Abstract:
Background Recent studies have shown that pyruvate is effective in treating hypovolemic shock caused by burn. However, the safety of oral administration of sodium pyruvate, which is the most studied at present, is low, which makes it difficult for its oral preparation to be applied in clinical practice. However, the food-grade product of calcium pyruvate has been put on the market with high edible safety, so it has broad prospects in oral liquid resuscitation. At present, there is no relevant research on calcium pyruvate for anti-shock at home and abroad. In this experiment, calcium pyruvate is introduced into the classic WHO oral rehydration salt Ⅲ, and its value in resuscitation in pre-hospital emergency stage is evaluated.
Objective To investigate the effects of calcium pyruvate oral rehydration solution on oxygenation, organ function and survival rate of severely burned rats.

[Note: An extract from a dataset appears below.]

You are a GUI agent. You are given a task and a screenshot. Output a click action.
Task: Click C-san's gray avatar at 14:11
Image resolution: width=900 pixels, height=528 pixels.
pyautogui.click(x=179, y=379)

Methods Before the experiment, 4 packets of oral rehydration salts Ⅲ recommended by WHO and 6.8 g calcium pyruvate were mixed and dissolved in 1 000 mL drinking water. The osmotic pressure of the solution was 290 mmol/L and then preheated it to 37℃. Totally 210 male wistar rats (6-8 weeks old, 210-230 g) were included and they were randomly divided into sham injury group (Sham group, n=30), simple burn group (Burn group, n=60), oral rehydration group (OR group, n=60) and intraperitoneal rehydration group (PR group, n=60). Sham group was soaked in water at 37℃ while the other three groups were soaked in boiling water at 94℃ for 12 seconds on their back and 6 seconds on their abdomen, which were inflicted with 50% total body surface area full-thickness scald on the back and abdomen. The OR group received calcium pyruvate oral solution while the PR group received lactate ringer’s solution. Both groups started rehydration at 2 minutes after injury. The rehydration volume was based on Parkland formula. Total rehydration time was 8 h. The Sham group drank water freely while the Burn group did not receive rehydration. After 8 h, all groups drank water freely. Twenty rats in each group were selected to observe the 24-hour survival rate. At 0.5 h, 4 h, 8 h and 24 h after injury, 10 rats were selected from each group to measure blood gas analysis indexes, organ function indexes, oxidative stress indexes and histopathological changes.
Results The 24-hour survival rates of the OR group and PR group were significantly higher than that of the Burn group (70%, 75% vs 30%) (P<0.05); At 4 h, 8 h and 24 h after injury, the indexes and histopathology of the OR and the PR groups were significantly improved compared with those of the Burn group; and at 8 h and 24 h after injury, Lac, AST and T-AOC in the OR group were significantly improved compared with those of the PR group (P<0.05).
Conclusion Calcium pyruvate oral rehydration solution can improve ischemia, hypoxia, oxygenation and protect organ function, improve antioxidant capacity and 24-hour survival rate of severely burned rats. The resuscitation effect of calcium pyruvate oral rehydration solution is similar to that of intraperitoneal supplementation of Ringer's lactate solution.